Building a medical chronology from physical therapy notes

Physical therapy notes come in the highest volume of any record type in a treatment course, often dozens of short visit notes over several months, which is exactly why they're the most likely to get skimmed rather than read closely by hand.

Each visit note typically carries a functional measurement (range of motion in degrees, a pain score out of 10) and a brief assessment of progress. A chronology needs to preserve those measurements as dated events so the trend over time becomes visible: a pain score that plateaus or worsens late in a treatment course is meaningfully different from one that improves steadily to resolution.

The discharge summary at the end of a PT course carries specific language worth extracting exactly as written. "discharged, goals met" reads very differently from "discharged, goals not met" or "discontinued, no further improvement expected", and that distinction is easy to lose in a large stack of otherwise similar-looking visit notes.

Which events matter most

Extracted as therapy events, one per visit or per note in the record, with functional measurements and pain scores captured in the summary where documented.

What gets scrutinized

Reviewers look at the pain-score trend across the whole course of care and at the exact discharge-summary language, since "improved" and "resolved" carry different weight.

FAQ

Physical therapy notes chronology questions

Does the chronology track pain scores across dozens of PT visits?
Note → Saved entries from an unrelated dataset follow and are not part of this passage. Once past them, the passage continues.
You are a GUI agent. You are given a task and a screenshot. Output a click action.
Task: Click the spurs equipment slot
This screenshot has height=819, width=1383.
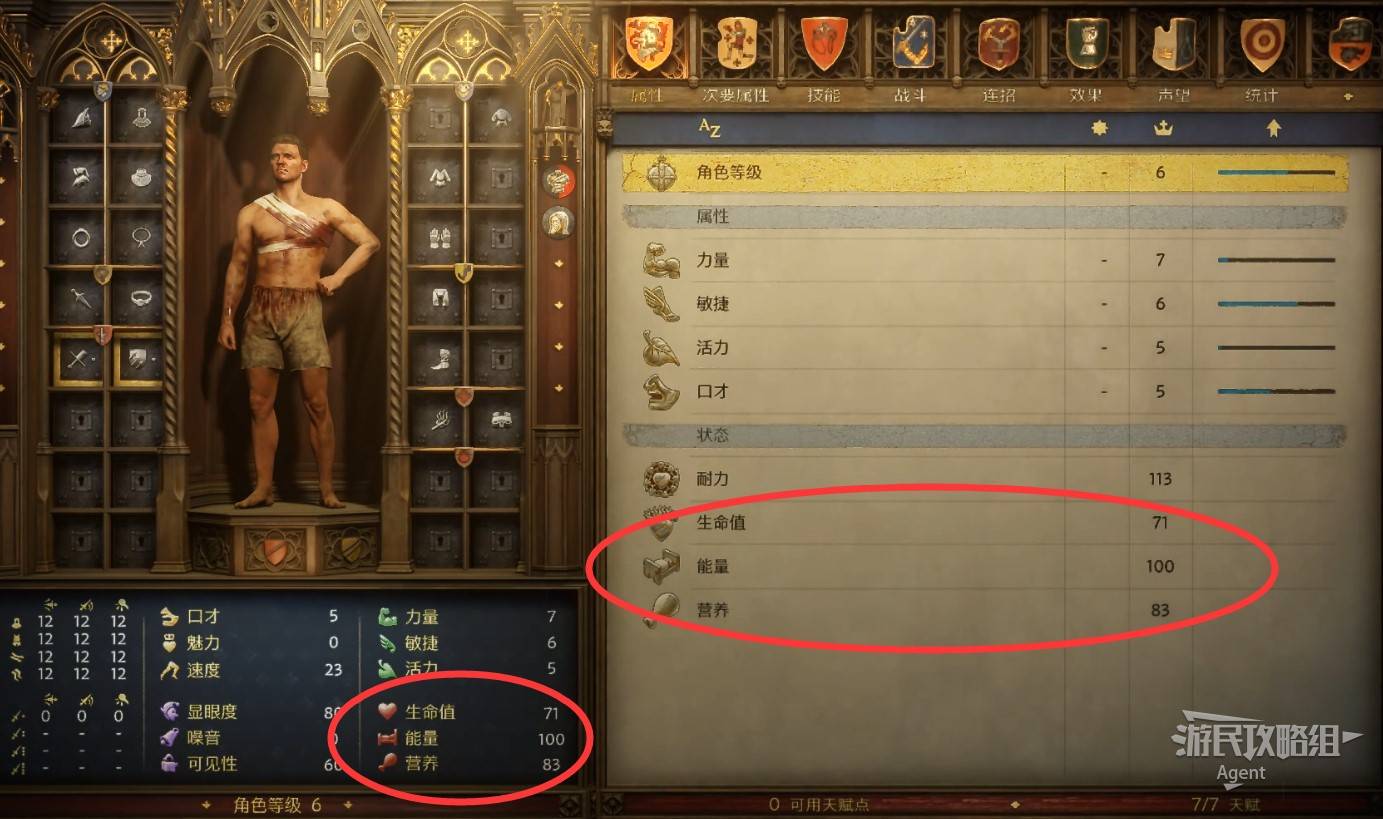(439, 420)
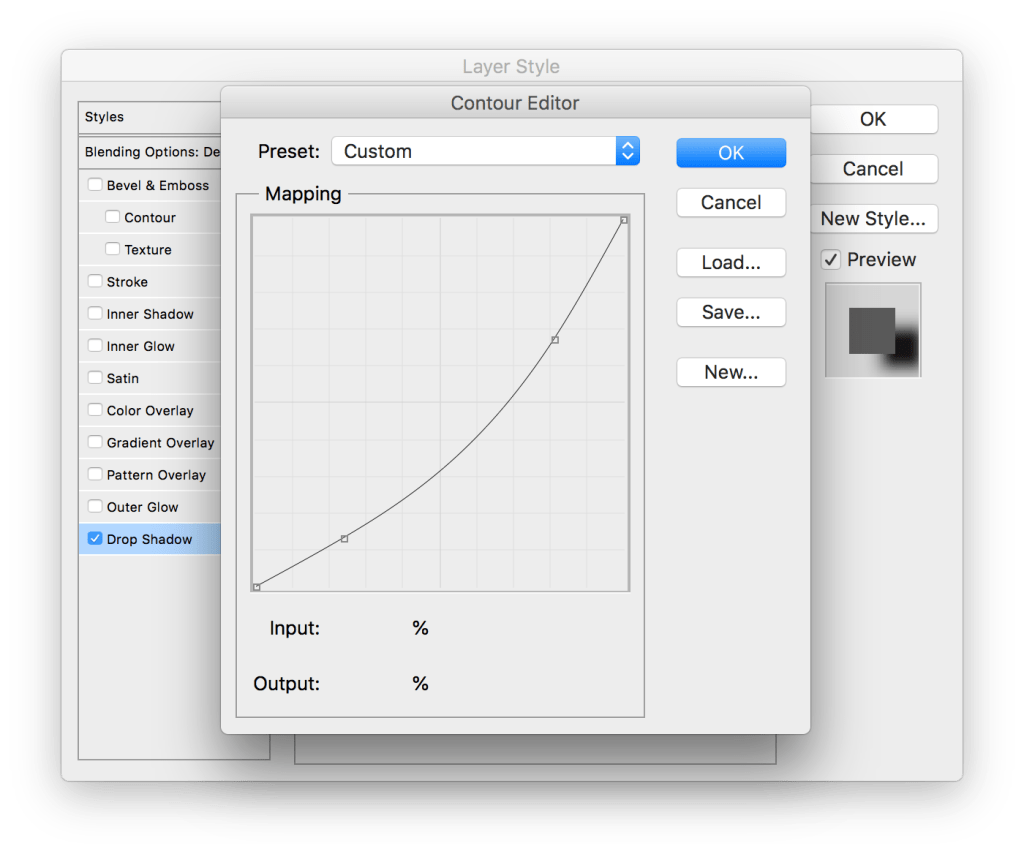Screen dimensions: 1024x854
Task: Enable the Satin effect
Action: point(95,378)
Each visit note is extracted as its own dated event, and where a pain score or range-of-motion measurement is documented, it's captured in the summary, placed on the timeline, the trend across visits becomes visible.

What does the chronology do with a large batch of near-identical visit notes?

Each is still extracted individually with its own date and page citation; the value is in being able to scan the trend across all of them quickly rather than reading each one in isolation.

Is the discharge summary treated differently from a regular visit note?

It's extracted the same way as any other event, but its exact wording matters for the case, so the summary preserves the discharge language closely rather than paraphrasing it.